I have VPN setup to our datacenter (Cisco AnyConnect) for Window Clients.
Our head office has a site to site VPN connected to our datacenter.
Our head office also has VPN setup for Windows Client.
Is it possible for users who connect to our head office VPN client to access LAN devices to our datacenter if I had the head office VPN subnet to the site to site tunnel setup from Head Office → Data center?
That way I don’t have to connect to multiple VPNs? If that is possible, is that bad practice/not recommended?
As long as the Client VPN knows to send traffic to the DataCenter subnet through the tunnel to the Main Office, and the Data Center knows to send the Client VPN subnet traffic to the Main Office then yes.
If you are using Full-Tunnel on the Client VPN then you only need to worry about the Main Office to Data Center VPN allowing the Client VPN subnet back and forth.
You do it when you have to. For a non-classified government contract I worked on the only way to meet the requirements written by the agency was to have a collection of IPSec tunnels inside another IPSec tunnel. It worked.
The problems that I remember were that the MTU was stupid low and there were some Windows services that had to be switched from UDP to TCP because the UDP packets were getting dropped due to the MTU.
Route based tunnels should do this without much additional configuration beyond adding routes for the DC LAN on the client VPN appliance and a route for the client subnet at the DC via the tunnel to the branch.
Re: sending remote user VPN traffic across a site-to-site VPN, it’s fine.
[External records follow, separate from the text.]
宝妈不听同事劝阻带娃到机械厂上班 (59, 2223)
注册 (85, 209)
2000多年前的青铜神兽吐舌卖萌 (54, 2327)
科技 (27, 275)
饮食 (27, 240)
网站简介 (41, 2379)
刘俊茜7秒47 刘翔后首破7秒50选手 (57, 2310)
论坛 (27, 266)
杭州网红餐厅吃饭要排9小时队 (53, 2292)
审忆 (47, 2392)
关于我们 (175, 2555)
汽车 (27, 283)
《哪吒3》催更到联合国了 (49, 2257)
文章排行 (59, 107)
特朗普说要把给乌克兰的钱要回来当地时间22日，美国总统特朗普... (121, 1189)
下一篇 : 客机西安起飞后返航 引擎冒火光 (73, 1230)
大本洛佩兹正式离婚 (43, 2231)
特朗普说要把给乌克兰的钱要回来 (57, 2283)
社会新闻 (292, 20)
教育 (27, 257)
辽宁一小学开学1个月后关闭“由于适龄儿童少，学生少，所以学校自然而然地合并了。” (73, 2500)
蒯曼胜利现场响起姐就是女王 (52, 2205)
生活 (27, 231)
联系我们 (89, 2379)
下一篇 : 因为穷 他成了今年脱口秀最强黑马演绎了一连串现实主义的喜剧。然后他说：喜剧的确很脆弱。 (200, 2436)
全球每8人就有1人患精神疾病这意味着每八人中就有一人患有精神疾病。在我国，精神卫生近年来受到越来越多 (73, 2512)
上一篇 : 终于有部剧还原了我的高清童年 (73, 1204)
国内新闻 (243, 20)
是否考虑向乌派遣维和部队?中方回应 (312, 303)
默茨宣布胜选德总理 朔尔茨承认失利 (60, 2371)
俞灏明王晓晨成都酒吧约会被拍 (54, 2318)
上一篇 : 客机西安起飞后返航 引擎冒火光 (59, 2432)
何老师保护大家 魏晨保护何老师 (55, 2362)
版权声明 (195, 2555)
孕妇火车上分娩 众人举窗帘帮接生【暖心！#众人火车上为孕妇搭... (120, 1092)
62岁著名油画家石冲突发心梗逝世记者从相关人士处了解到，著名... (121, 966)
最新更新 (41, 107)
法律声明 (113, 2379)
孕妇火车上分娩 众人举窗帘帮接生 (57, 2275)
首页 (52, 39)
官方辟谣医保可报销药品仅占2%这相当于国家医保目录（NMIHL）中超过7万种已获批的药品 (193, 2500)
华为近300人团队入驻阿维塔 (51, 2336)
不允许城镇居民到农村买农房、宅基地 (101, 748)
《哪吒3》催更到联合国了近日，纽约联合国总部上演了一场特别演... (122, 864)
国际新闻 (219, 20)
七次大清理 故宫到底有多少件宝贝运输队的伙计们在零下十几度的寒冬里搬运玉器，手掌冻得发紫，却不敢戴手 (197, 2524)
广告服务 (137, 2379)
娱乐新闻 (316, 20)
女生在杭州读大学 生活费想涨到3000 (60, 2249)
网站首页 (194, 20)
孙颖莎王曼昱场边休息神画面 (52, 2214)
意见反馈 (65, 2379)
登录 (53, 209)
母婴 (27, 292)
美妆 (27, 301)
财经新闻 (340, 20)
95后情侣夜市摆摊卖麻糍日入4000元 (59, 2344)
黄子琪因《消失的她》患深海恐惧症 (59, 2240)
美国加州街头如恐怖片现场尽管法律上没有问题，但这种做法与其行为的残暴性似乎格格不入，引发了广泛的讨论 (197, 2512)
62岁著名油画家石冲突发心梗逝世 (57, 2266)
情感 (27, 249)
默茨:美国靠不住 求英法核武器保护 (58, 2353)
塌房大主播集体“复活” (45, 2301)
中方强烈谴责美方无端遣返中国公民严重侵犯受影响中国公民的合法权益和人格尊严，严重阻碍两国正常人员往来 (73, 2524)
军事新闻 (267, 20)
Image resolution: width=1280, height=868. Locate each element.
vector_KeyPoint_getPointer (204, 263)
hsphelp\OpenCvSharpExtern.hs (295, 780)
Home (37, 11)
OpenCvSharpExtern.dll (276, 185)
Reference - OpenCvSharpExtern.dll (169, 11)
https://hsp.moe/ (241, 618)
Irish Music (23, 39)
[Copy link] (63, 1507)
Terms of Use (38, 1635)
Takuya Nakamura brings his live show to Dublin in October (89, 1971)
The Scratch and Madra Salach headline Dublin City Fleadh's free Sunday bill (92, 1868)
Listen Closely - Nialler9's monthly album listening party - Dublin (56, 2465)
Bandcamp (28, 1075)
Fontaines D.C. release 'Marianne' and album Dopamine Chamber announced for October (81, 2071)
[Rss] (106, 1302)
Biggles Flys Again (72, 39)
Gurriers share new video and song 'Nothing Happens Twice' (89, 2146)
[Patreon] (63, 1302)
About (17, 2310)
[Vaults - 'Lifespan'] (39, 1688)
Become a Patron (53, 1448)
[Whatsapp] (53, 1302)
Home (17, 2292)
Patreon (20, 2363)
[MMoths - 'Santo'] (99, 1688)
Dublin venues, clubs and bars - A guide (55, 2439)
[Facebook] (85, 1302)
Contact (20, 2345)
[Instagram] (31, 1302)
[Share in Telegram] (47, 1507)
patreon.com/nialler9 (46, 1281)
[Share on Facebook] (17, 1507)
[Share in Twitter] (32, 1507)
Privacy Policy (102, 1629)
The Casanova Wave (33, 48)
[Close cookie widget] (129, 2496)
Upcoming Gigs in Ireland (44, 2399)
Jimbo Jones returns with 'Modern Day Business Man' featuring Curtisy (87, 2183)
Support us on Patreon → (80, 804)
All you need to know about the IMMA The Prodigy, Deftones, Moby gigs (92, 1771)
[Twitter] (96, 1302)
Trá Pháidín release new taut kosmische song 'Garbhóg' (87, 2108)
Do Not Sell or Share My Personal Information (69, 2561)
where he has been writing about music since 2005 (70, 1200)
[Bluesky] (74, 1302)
May not be optimal, but it’s fine. If that’s what the site supports for the time being, it will work.
Sounds like a tradeoff between client configuration complexity versus efficiency. If most flow is to head office with only occasional traffic to DC, then maybe it makes sense to be inefficient on the client->DC traffic just to have a simpler client config/setup. If there’s a lot of flow to office and to DC, then the inefficiency might bite too much and dual-tunnel from the client may be the answer.